Convert string to mathematical function

Nick Vatamaniuc vatamane at gmail.com
Tue Aug 1 23:08:47 EDT 2006


Jeremy,

Which method of extension are you using? For example you can pass the
function to C++/C directly using weave, without the need to convert to
Python first. Python has a different syntax than C++. Also I assume you
want exponentiation in you example "x^2..." and not 'xor', well, in
Python that would be "x**2" and in C you would have to include math.h
and then do pow(x,2). In other words there is no easy way to map Python
expressions to C++ (if it would be, Python could just all be mapped to
C++ and run at C++ speed!).

Below is my attempt at using weave (I prefer pyrex myself...). Note:
this won't work too fast if your function changes on-the-fly because
each new version will need to be compiled (gcc will be called and so
on...). So it would only pay off if your function gets compiled ones
and then takes a __very__ long time to compute.

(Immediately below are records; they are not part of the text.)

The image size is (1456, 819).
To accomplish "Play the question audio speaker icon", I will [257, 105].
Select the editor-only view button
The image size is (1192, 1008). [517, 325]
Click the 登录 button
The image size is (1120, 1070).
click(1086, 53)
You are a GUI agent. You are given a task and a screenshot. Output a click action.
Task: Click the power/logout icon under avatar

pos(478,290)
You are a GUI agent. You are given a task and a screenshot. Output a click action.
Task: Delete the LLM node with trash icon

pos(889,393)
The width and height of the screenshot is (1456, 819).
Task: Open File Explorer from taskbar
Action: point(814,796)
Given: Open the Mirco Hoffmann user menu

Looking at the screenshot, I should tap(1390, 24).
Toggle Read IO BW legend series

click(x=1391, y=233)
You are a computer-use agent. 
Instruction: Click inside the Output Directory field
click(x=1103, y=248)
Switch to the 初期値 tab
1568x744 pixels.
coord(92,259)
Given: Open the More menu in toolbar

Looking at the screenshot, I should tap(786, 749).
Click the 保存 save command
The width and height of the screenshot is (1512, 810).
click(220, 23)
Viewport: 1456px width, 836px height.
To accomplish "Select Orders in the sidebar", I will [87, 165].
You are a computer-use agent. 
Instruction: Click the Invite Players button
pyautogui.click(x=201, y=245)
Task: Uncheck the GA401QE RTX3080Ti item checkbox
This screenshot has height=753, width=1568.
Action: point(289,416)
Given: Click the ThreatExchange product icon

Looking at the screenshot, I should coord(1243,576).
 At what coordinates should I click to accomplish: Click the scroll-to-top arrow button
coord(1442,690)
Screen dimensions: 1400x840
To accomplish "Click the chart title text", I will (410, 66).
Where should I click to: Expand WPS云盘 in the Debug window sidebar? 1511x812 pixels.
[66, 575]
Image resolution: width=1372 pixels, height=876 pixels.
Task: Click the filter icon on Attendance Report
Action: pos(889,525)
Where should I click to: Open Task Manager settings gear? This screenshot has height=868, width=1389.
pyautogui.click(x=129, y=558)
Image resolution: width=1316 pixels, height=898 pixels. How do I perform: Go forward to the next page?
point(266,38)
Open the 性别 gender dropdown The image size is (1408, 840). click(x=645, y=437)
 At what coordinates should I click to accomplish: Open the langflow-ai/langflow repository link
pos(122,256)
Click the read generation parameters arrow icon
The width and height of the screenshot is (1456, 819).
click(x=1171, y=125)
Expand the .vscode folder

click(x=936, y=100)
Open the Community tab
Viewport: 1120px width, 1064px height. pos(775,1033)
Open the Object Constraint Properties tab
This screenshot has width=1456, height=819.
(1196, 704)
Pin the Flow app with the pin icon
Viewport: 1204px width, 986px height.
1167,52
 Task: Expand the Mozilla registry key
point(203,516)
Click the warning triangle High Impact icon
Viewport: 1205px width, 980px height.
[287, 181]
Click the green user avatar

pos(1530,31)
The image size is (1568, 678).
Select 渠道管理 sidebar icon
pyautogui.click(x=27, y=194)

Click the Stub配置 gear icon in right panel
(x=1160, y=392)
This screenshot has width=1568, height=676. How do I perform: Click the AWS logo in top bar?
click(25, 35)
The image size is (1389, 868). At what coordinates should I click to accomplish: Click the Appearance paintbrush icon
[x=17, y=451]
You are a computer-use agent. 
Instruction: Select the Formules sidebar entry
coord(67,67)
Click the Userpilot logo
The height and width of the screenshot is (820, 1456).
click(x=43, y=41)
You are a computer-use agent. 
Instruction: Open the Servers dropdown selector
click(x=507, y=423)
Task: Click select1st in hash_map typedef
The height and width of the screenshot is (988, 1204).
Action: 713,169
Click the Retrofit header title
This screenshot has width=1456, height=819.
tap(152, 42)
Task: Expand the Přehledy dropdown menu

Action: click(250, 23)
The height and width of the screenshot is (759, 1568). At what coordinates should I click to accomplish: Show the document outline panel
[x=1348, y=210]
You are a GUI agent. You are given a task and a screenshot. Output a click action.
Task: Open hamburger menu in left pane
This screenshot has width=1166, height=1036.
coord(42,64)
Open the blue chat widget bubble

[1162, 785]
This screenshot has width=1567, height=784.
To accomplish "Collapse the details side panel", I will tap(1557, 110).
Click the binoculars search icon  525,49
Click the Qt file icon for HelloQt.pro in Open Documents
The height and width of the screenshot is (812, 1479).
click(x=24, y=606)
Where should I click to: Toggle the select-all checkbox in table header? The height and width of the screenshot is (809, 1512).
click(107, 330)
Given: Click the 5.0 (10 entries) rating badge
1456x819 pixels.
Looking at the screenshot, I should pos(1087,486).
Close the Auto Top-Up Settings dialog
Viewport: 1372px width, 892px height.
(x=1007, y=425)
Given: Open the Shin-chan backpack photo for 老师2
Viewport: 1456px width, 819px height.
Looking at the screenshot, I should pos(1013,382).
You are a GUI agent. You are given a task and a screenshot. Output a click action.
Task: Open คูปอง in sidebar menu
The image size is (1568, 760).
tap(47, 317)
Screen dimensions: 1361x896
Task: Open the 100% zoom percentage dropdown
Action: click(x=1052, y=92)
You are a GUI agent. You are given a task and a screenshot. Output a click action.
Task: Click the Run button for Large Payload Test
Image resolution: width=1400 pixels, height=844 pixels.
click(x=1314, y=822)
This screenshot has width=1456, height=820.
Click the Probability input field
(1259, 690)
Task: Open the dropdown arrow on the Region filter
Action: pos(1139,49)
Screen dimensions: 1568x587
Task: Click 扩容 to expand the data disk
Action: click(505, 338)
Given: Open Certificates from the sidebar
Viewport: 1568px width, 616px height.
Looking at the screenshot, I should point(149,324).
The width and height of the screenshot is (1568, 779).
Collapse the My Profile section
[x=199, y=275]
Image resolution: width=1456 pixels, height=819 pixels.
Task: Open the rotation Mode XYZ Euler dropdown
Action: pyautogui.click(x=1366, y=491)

Anyway here is my example:
--------------------------------------------------------------------------------------------
>>> import weave
>>> includes="""
... #include <math.h>
... """
>>> c_code="""
... return_val=pow(a,N);
... """
>>> a=42
>>> N=42
>>> ans=weave.inline(c_code, ['a','N'], support_code=includes)
file changed
None
cc1plus: warning: command line option "-Wstrict-prototypes" is valid
for Ada/C/ObjC but not for C++
>>> ans
1.5013093754529656e+68
>>> a**N
150130937545296572356771972164254457814047970568738777235893533016064L
>>> #now call the function again. no compilation this time, the result was cached!
>>> ans=weave.inline(c_code, ['a','N'], support_code=includes)
>>> ans
1.5013093754529656e+68
----------------------------------------------------------------------------------
Look up weave for Python (it is a part of scipy) for more examples...

Hope this helps,
Nick Vatamaniuc


jeremito wrote:
> I am extending python with C++ and need some help.  I would like to
> convert a string to a mathematical function and then make this a C++
> function.  My C++ code would then refer to this function to calculate
> what it needs.  For example I want to tell my function to calculate
> "x^2 + 3x +2", but later on I may want: "x + 3".  Does anybody know how
> I can get an arbitrary string in Python (but proper mathematical
> function) turned into a C++ function?  My one idea (although I don't
> know how to implement it, I'm still new at this) is to pass to C++ a
> pointer to a (Python) function.  Will this work?